++++ Task data ++++
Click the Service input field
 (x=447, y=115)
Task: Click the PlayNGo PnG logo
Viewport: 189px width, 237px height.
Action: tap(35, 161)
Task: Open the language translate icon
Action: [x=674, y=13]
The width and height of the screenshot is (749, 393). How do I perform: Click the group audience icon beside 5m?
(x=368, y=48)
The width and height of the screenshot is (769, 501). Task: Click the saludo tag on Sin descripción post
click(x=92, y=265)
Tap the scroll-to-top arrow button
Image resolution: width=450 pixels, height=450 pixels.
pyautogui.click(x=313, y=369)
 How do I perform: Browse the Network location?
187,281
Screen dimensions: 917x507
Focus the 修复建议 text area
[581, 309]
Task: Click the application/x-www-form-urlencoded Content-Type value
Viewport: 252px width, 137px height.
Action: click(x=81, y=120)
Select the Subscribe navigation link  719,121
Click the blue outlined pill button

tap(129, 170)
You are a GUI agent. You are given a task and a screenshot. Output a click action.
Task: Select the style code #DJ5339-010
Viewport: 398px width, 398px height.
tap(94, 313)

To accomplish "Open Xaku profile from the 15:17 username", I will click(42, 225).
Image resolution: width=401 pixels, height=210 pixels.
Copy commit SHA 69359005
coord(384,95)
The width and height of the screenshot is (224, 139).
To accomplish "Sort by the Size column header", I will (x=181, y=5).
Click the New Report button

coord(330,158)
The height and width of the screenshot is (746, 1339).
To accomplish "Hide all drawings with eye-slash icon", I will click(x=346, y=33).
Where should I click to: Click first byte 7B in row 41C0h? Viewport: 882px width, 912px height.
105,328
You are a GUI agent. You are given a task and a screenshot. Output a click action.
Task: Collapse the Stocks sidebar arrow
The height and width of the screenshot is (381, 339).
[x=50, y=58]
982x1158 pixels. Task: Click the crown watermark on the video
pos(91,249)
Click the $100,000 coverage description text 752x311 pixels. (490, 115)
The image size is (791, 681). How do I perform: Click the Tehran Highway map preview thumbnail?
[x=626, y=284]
++++
**Work to complete**
How many lines in the data contain the string "will"? Respond with the number only.

**Completed task**
3